--- PROVIDED DATA Enclosed Below ---

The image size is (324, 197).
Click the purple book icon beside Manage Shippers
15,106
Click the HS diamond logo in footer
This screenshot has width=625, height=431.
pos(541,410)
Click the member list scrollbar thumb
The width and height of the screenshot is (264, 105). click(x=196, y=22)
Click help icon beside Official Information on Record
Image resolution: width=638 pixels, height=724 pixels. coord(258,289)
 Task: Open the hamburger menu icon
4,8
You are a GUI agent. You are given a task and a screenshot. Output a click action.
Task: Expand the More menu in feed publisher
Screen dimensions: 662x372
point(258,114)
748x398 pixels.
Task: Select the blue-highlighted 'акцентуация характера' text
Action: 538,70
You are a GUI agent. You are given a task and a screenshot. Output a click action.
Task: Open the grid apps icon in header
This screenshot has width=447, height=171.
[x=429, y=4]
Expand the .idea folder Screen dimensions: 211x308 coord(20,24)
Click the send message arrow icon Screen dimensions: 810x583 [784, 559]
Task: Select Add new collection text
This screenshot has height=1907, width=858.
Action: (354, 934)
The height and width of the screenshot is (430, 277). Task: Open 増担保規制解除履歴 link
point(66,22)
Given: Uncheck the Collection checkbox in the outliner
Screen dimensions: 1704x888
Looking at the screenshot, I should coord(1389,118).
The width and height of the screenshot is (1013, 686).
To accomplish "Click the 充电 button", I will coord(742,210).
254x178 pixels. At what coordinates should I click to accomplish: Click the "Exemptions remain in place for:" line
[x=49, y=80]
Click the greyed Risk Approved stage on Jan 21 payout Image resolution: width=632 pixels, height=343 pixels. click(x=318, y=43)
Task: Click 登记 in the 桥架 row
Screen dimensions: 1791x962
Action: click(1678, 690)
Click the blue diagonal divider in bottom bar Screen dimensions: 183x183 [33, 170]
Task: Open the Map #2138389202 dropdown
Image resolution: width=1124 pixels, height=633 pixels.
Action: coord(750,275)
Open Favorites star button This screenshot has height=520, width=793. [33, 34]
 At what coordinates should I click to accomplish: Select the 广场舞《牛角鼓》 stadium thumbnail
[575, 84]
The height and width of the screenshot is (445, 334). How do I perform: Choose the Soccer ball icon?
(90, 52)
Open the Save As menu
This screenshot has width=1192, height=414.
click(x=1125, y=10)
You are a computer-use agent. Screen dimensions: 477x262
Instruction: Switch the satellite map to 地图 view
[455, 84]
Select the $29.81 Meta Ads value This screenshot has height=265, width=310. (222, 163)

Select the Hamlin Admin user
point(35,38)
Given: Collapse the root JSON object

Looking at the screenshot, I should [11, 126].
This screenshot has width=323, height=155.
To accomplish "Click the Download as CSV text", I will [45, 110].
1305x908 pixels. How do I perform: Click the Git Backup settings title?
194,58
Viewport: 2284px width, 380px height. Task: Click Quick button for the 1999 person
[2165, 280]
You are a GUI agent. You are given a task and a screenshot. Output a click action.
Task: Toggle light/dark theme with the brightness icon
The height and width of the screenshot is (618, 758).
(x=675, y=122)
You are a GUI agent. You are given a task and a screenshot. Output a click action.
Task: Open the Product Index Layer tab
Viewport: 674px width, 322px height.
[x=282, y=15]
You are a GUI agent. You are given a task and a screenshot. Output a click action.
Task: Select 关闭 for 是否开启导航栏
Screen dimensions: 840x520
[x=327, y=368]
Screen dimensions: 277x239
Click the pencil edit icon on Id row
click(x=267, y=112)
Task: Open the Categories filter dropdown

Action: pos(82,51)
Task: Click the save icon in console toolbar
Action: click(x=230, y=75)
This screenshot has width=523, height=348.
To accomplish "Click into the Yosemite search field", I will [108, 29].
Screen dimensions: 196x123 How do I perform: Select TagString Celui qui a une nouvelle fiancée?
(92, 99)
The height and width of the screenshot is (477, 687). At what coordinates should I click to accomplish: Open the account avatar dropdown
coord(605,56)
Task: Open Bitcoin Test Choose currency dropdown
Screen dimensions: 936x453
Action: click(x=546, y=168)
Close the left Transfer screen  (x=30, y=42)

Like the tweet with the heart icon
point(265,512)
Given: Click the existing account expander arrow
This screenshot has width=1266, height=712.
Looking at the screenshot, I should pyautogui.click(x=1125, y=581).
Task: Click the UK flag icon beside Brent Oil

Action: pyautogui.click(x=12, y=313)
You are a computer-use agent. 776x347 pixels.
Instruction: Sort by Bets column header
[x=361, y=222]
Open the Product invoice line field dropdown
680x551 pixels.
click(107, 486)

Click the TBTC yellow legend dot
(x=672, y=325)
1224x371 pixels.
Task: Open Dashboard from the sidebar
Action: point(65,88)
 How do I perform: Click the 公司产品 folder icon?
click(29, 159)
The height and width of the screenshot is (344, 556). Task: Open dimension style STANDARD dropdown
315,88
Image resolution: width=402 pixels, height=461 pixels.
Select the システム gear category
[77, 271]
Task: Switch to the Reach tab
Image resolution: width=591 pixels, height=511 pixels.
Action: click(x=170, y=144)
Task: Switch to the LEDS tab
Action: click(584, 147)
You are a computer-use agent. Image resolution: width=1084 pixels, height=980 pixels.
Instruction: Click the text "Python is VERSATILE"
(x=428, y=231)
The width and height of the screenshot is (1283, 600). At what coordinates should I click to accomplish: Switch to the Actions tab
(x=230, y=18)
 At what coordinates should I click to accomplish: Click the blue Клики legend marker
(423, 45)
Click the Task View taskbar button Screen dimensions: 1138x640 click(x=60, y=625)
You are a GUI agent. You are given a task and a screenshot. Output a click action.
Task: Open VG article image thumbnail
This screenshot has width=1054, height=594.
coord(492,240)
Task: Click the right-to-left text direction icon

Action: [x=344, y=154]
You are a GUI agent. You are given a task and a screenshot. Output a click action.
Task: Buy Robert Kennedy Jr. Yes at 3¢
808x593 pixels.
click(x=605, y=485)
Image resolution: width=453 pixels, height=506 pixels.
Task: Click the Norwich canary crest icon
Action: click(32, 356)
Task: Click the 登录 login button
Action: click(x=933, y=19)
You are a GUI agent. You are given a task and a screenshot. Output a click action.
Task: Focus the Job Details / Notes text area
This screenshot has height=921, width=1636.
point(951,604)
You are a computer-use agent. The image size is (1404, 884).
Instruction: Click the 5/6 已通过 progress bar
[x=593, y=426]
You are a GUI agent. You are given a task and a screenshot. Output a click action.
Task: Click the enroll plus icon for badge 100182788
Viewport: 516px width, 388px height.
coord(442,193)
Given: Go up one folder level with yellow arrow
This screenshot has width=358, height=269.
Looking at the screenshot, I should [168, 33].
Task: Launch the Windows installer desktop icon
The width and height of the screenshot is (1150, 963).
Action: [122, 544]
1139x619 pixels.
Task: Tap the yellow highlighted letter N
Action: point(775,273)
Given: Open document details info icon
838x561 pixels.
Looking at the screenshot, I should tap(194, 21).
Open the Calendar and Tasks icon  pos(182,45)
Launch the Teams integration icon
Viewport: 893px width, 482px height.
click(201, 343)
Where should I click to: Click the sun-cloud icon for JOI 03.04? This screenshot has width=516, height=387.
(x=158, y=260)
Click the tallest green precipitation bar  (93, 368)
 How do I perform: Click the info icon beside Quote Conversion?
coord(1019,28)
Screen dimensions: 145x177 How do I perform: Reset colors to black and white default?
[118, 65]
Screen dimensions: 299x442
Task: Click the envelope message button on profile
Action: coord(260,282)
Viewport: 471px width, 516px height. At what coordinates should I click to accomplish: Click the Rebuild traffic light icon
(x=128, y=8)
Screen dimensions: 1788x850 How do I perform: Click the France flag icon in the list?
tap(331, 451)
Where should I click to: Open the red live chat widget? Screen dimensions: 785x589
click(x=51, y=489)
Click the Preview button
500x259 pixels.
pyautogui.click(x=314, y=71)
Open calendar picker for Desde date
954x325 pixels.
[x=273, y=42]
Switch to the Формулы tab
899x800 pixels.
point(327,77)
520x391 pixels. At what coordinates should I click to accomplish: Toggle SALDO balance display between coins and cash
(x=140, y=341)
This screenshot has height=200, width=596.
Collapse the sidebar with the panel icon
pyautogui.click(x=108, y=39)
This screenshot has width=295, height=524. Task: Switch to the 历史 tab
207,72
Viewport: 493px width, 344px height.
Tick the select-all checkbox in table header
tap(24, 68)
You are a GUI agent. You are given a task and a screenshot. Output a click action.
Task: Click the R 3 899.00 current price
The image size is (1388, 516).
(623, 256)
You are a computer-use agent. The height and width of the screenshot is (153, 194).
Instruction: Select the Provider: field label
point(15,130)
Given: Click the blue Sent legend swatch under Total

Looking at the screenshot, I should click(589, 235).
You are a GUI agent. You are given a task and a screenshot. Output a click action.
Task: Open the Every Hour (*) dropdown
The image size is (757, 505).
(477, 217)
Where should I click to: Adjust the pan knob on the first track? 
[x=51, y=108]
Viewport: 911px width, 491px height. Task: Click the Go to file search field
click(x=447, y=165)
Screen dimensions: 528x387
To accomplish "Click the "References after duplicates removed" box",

--- End of Enclosed PROVIDED DATA ---

## [TASK STATEMENT]
Once you reach the line that contains "Viewport: 493px width, 344px height.", transcribe it and all remaining lines of the listing exactly; skip everything before it.

## [ANSWER SPACE]
Viewport: 493px width, 344px height.
Tick the select-all checkbox in table header
tap(24, 68)
You are a GUI agent. You are given a task and a screenshot. Output a click action.
Task: Click the R 3 899.00 current price
The image size is (1388, 516).
(623, 256)
You are a computer-use agent. The height and width of the screenshot is (153, 194).
Instruction: Select the Provider: field label
point(15,130)
Given: Click the blue Sent legend swatch under Total

Looking at the screenshot, I should click(589, 235).
You are a GUI agent. You are given a task and a screenshot. Output a click action.
Task: Open the Every Hour (*) dropdown
The image size is (757, 505).
(477, 217)
Where should I click to: Adjust the pan knob on the first track? 
[x=51, y=108]
Viewport: 911px width, 491px height. Task: Click the Go to file search field
click(x=447, y=165)
Screen dimensions: 528x387
To accomplish "Click the "References after duplicates removed" box",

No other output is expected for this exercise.